A Berwyn mother faces charges of criminal abuse, neglect and child endangerment after her 14-year-old was found unresponsive in the yard of her squalor-ridden home.

Lydia Price, 49, was charged Monday on three counts, the most serious a felony charge of neglect of a disabled person.

She is being held at the Berwyn police station on a $100,000 bond.

On Thursday officials were called to the home on the 2800 block of Lombard Avenue after Matthew Degner, 14,  was reported to be unresponsive and laying on the lawn. He later died at a hospital.

A Friday autopsy pointed to bronchopneumonia and his death was ruled natural, the Cook County Medical Examiner's Office said.

Officials refused to confirm some details, but neighbors told NBC Chicago that someone living in the home took the teen's body outside, presumably to keep investigators from seeing conditions inside the home.

Officials did enter the home, however and discovered more than 200 animals and unlivable conditions.

The house was infested with cockroaches and spiders, police said, adding that there was urine and feces among the animals. Police said they had difficulty finding running water because the toilets, sinks and washing machine were broken.

A law enforcement source with knowledge of the investigation said three other teens -- between the ages of 12 and 17 -- also lived in the home. All were suffering from flu-like symptoms. They're now in the care of Department of Children and Family Services personnel and are receiving medical care and therapy. 

A DCFS spokesman said it's believed the children were kept in isolation.

"Social isolation is one of the most powerful risk factors for serious harm to children. If we, as a community, never knock on that door, that no one ever seems to open, we may never know how bad it is, or how we can help," said DCFS spokesman Kendall Marlowe.

He said there'd been no previous contact between DCFS and the family.
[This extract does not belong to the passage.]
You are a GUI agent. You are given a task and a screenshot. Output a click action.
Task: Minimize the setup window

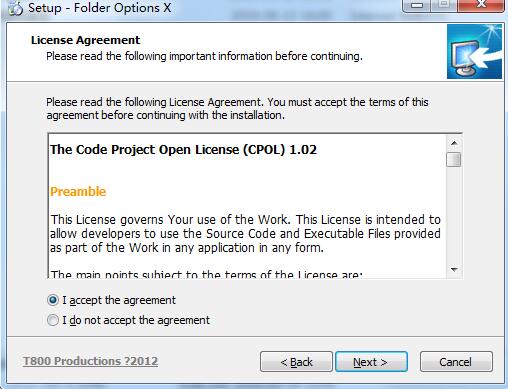(x=417, y=5)
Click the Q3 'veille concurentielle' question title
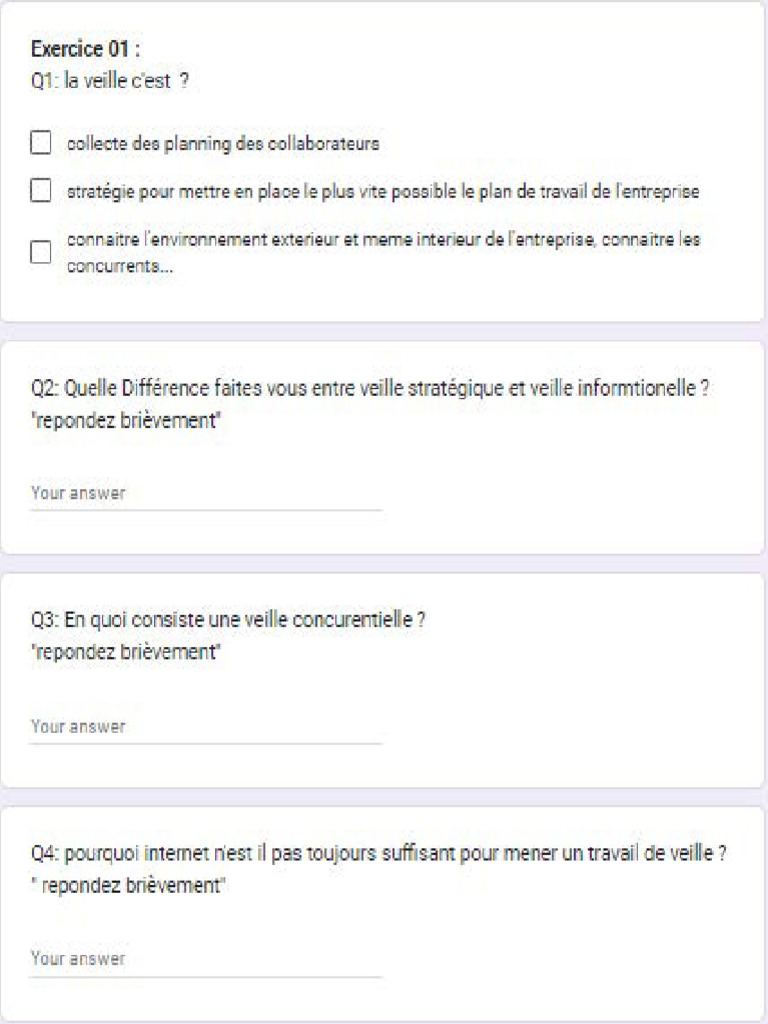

Neighbors said the children never went to school and that the family had lived in the home for about eight years. The children were extremely malnourished, neighbors said, and it's suspected they never saw medical care.

The mother told investigators that all of her kids got sick on Sept. 4 with stomach problems, but she said that everyone seemed to be getting better, the source said.

They did, and investigators said they found more than 200 animals in the roughly 1,100 square-foot bungalow. The menagerie included dogs, cats, birds, rabbits, squirrels, at least one raccoon, two monkeys and two kinkajous.

"The place was colorless. There were no rugs on the floor. There were birds flying loose on the second floor. There were cats running loose on the first floor," a source told NBC Chicago.

The cats -- dozens of them -- are in particularly bad shape, said Terri Sparks, the Animal Welfare League's marketing and public relations director.

"They're riddled with disease, sick and mean," she said.

The more exotic animals will be taken out-of-state to an undisclosed rescue sanctuary, said AWL Director Linda Estrada.

Crews from the AWL, the region's largest humane society, were on the scene in hazardous materials suits.

"They're hungry. They're thirsty. The cages aren't cleaned. It's bad," Estrada said of the animals.

"Our animal control officers who have been in some pretty horrific and disgusting environments said this home was easily the worst they’ve been in," said Cook County Sheriff's Office spokesman Steve Patterson.